Graphic by Canva/Olivia Haynie/Book cover designed by Lauren Sheldon
A Rooftop in Jerusalem
Michael Kinnamon
Köehlerbooks, 248 pages, $27.95
It’s 1969, and Daniel, a loosely practicing Christian undergrad from Yale, enrolls in a junior-year abroad program at Tel Aviv University. One night, he ends up alone in Jerusalem and is taken in by a Palestinian hotel owner. During his stay, Daniel, with the help of a kindly nun, finds a rooftop overlooking the Old City and feels a sense of spiritual awe wash over him. Thus begins Daniel’s decades-long relationship with the city.
He comes back a number of times, years apart, and observes Jerusalem’s changes. It becomes modernized, with the building of a shopping mall near the Jaffa Gate and a light rail stop at Damascus Gate. It also grows as a tourist destination and previously free areas become ticketed attractions. Military presence increases in the West Bank. Palestinian businesses Daniel used to patronize disappear and former Palestinian friends no longer extend the same hospitality.
American interest in Israel also transforms. In 1969, none of Daniel’s friends from home care about his abroad program. By 1992, Daniel is an instructor at the United School of Theology in Columbus, Ohio, and there is enough interest for Daniel to lead an interfaith trip for community members hoping to come together over a shared Holy Land. In 2003, he brings students who are particularly interested in social justice and the experiences of Palestinians.
Although the writing in A Rooftop in Jerusalem, the latest book from Michael Kinnamon (Summer of Love, The Nominee), can be a little schmaltzy and heavy-handed, specifically when it comes to dialogue, it’s a deft portrait of Jerusalem’s changing identity and the struggle for people to reconcile the city they had once known with its new reality. In 2003, as Israel begins building the West Bank barrier, Daniel asks himself, “Was this the Israel he had known in 1969?”, a question I’ve heard almost verbatim from multiple people in my life.

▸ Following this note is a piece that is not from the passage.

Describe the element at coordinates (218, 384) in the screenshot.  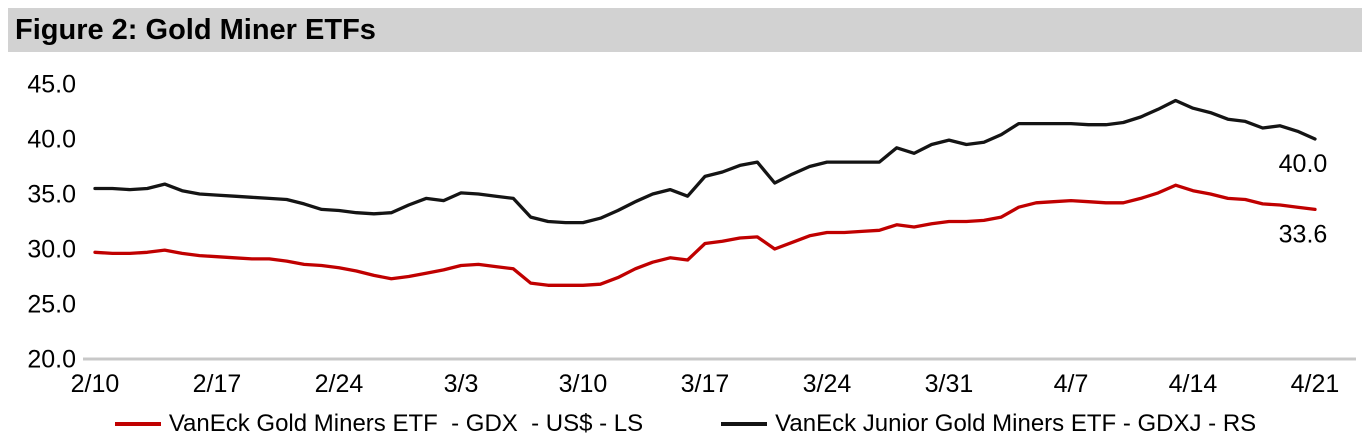
I see `x-tick-label: 2/17` at that location.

What never seems to change is Daniel himself, who is a passive character mostly reacting to opportunities presented to him — the interfaith trip and his class journey are someone else’s ideas. He does take the initial leap in 1969 of signing up for the Tel Aviv program but why he does this and his general drive in life remain obscure, even as he embarks on two marriages and struggles with unresolved feelings for Shoshana, an Israeli woman with whom he embarked on a relationship in 1970. This lack of depth makes it hard for the reader to feel invested in his personal story. By the end of the book, Daniel does experience some development and questions the non-committal attitude he had about the conflict up to that point, but we never figure out where he lands.
The novel closes in 2010 with Daniel meeting a tour group from Iowa who have been left without a guide. He shows them what he finds magical about Jerusalem — its history, its diversity, its architecture. It’s a testament to how one can still love a place while struggling with its transformations and an increasingly tumultuous political situation.
But the Israeli-Palestinian conflict has changed so dramatically since 2010 that the ending feels like a tragic reminder of a time when hopes for the future were higher. Now, for a number of Jews, holding onto that love for Israel and seeing its beauty has become more challenging than ever — and for some, completely impossible. One can imagine Daniel’s dismay at the democratic crisis in Israel and the horror that has been inflicted upon Israelis and Palestinians since October 7. If he went back to the rooftop in 2025, what spiritual reckoning would await him?